Episodic memory fixes this by giving the agent the same ability to recall past conversations that the user naturally has. Not perfectly, not completely, but enough to avoid the worst failures of repetition and context loss. The agent can say “we discussed this on May 10th and went with option B because of the Edge compatibility constraint” instead of proposing option A as if it had never been considered.

This matters more as agents become more capable and take on more responsibility. An agent that can write code but cannot remember why previous code was written a certain way is only half as useful as one that can do both. An agent that can debug but cannot remember what was already tried is going to waste time repeating failed approaches.
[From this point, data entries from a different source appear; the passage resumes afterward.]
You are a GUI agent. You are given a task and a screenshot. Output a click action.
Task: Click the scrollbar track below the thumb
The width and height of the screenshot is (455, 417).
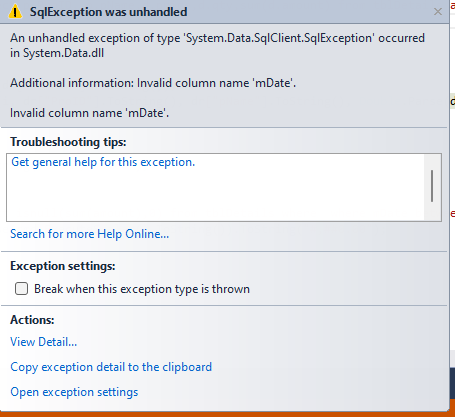click(432, 211)
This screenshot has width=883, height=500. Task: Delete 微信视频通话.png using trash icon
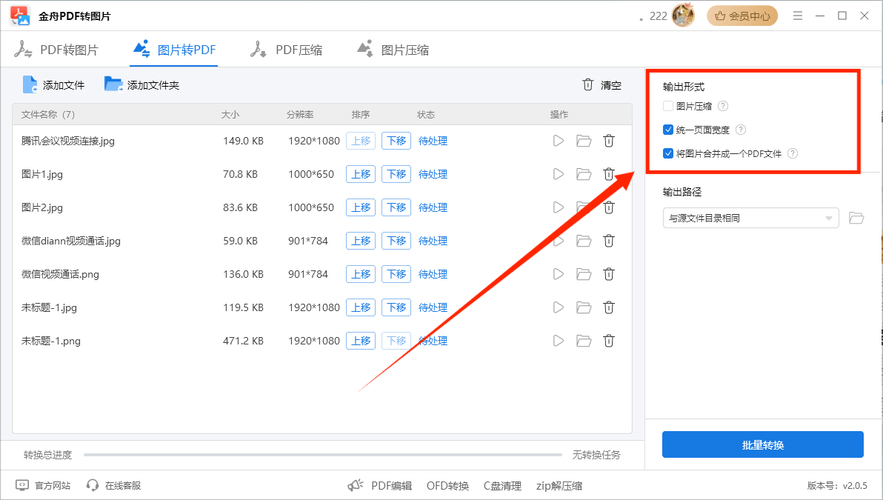(x=609, y=274)
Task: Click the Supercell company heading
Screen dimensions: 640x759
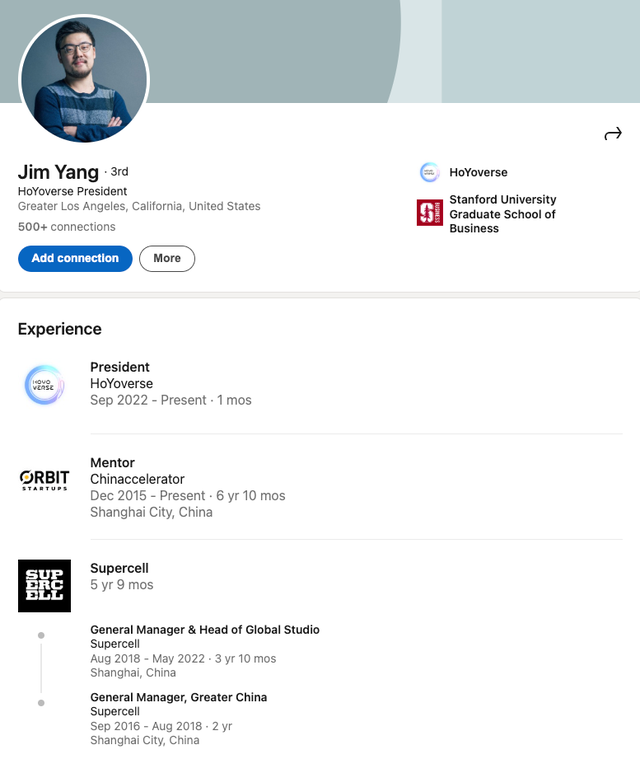Action: point(118,568)
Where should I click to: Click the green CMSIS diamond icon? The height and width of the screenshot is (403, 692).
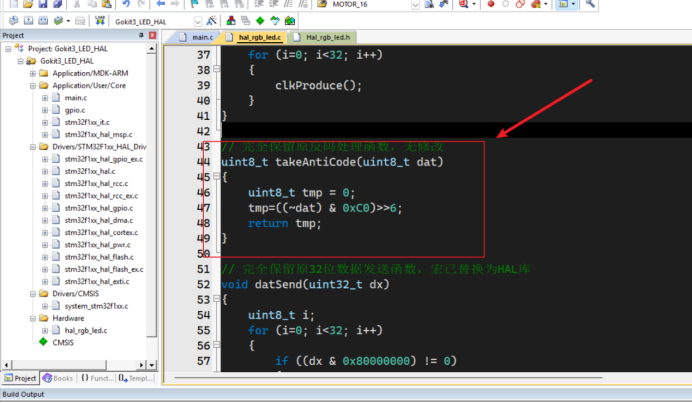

An agent that can make architectural decisions but cannot recall the context of previous decisions is going to make inconsistent choices.

The trajectory of agent systems is toward longer-lived, more autonomous agents that maintain ongoing relationships with users and projects. That trajectory makes episodic memory not a nice-to-have but a requirement. The agent that remembers what happened is the agent that can learn from experience. The agent that only remembers facts is, at best, a very capable reference system.

I have been running NanoClaw long enough now that the conversations folder has real history in it. Projects that evolved over weeks, debugging sessions that took unexpected turns, decisions that made sense at the time but needed revisiting months later. The raw transcripts are messy, incomplete, and harder to search than I would like. But they are there. And when a user says “remember when we…”, the system can actually do that. That capability, imperfect as it is, changes the nature of the interaction from stateless to continuous, from transactional to relational. The engineering work ahead is about making episodic memory cheaper to store, faster to search, and more reliable to retrieve. The case for building it is already clear.